In CY 2001, Ohio municipal income tax collections totaled $3,353.9 million.  On average 90% was collected from individuals and 10% from businesses, statewide.[2]  If approximately 3% (from the national figures above) of the roughly $3 billion of municipal income tax collected from individuals was taxes on S-corporation income, about $90 million of Ohio income taxes might be derived from taxation of S-corporations, assuming all municipalities tax S-corporation income and that taxing at the entity level in many instances and the individual level in others produce a similar result to the national figure.  The loss of municipal income tax collections from passage of S.B. 127 could be much smaller than this.  S-corporation net profits would still be taxable at the business entity level by Ohio municipal corporations.  If, contrary to the provisions of H.B. 127, shareholder non-wage distributive shares of S-corporation net profits from Ohio activities remained taxable but those taxes were offset by credits as required under current law, taxes collected net of these credits on those distributive shares might be small. 
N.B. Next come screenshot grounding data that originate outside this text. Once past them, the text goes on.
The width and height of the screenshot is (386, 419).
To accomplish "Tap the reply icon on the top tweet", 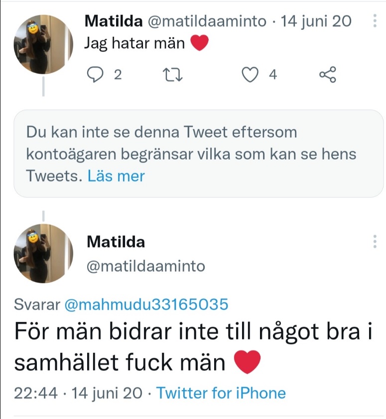I will click(x=94, y=75).
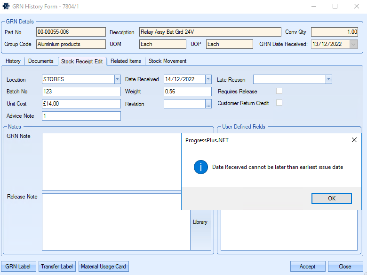Open the GRN Date Received dropdown arrow
This screenshot has height=275, width=367.
(x=353, y=44)
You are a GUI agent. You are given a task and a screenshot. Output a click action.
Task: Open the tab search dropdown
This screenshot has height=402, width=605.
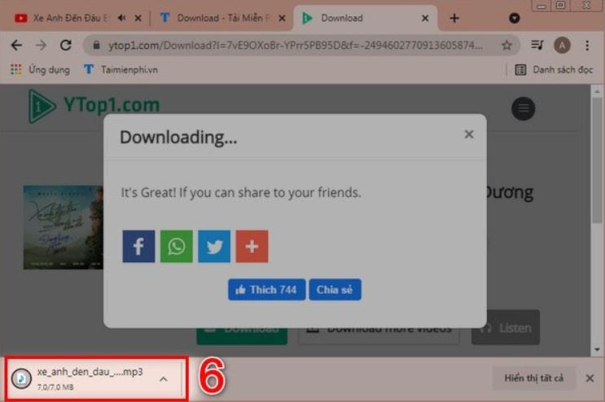(x=515, y=18)
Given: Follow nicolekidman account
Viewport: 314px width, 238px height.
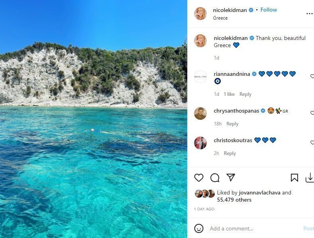Looking at the screenshot, I should pyautogui.click(x=269, y=10).
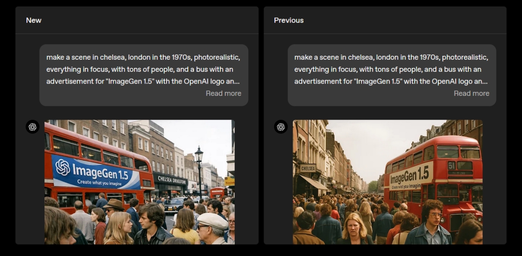Expand 'Read more' in the New panel prompt
Screen dimensions: 522x256
pyautogui.click(x=223, y=93)
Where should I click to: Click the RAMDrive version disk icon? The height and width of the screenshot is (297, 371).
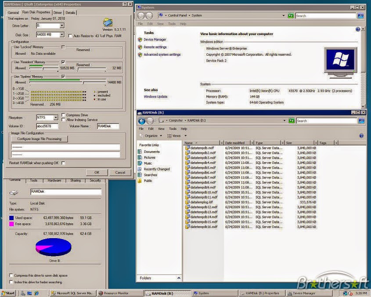tap(107, 22)
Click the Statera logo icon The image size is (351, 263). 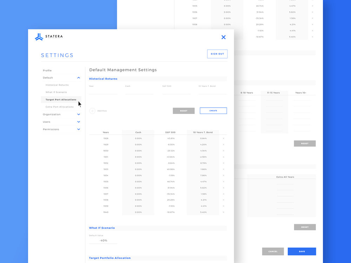tap(39, 37)
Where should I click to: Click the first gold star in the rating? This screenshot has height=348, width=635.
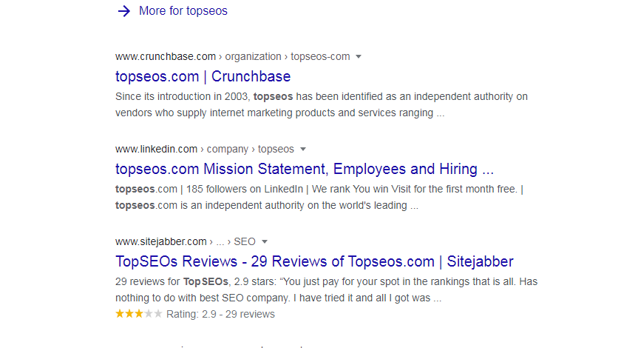(120, 314)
However, S-corporation net profits apportioned to areas of the state not subject to the municipal income tax, taxed at a lower rate than in the municipality of residence of the S- corporation shareholder, or apportioned to another state would escape in whole or in part municipal income taxation.  This would be more favorable treatment than is accorded to other types of pass-through entities, such as partnerships and limited liability companies, whose owners benefit from the requirement that credit be given for municipal income taxes paid at the business entity level but whose distributive shares are taxable at the individual level if not offset by such a credit.  According to one official, this disparity could prompt some businesses organized as other types of pass-through entities to reorganize as S-corporations, although there would be many factors to consider.      

 

Rounding of Tax Reduction Amounts for Low-Income or Disabled Property Owners    

Under current law, low-income elderly or disabled property owners may reduce their property taxes.  In tax year 2003, those with total incomes of $12,800 or less may reduce their property’s taxable value by the lesser of $5,200 or 75%; those with total income of $12,801 to $18,700 may reduce their property’s taxable value by the lesser of $3,200 or 60%; and those with total incomes of $18,701 to $24,700 may reduce their property’s taxable value by the lesser of $1,000 or 25%.  These income and tax reduction brackets are indexed to inflation, and under current law the results of the calculation are rounded to the nearest $100.  The bill would change rounding of the tax reduction amounts to the nearest $10.

 

            In the aggregate, the effects of this change are likely to be small, but some individuals would gain and others lose.  For example, a 1.3% inflation adjustment (about the recent annual rate of increase in the gross domestic product implicit price deflator, the inflation index required by this law) would increase the $5,200 reduction in taxable value to $5,300 but leave the other reductions unchanged, under current law with rounding to the nearest $100.  If rounding is instead to the nearest $10, the reduction in taxable value for those in the lowest income bracket would instead raise to $5,270, $30 less than with current law, so those in the lowest income bracket would be disadvantaged by the change.  For the higher income brackets, rounding to the nearest $10 would result in larger reductions in taxable value.  The $3,200 reduction would rise $40 to $3,240 and the $1,000 reduction would rise $10 to $1,010.  Individuals in these income brackets would benefit.  Overall, however, effects of this change will be small.  In general, the difference in tax reduction would be roughly 8% of the valuation difference so that a $30 valuation difference might mean about a $2 tax difference.

 

 

LSC fiscal staff:  Phil Cummins, Economist

  Nickie Evans, Economist

                       

 

HB0127HP.doc/lb



[1] Essentially the same language, changing ORC 718.14, is contained in the As Passed by the House version of     Sub. H.B. 127.

[2] According to Ohio Manufacturing Association publication.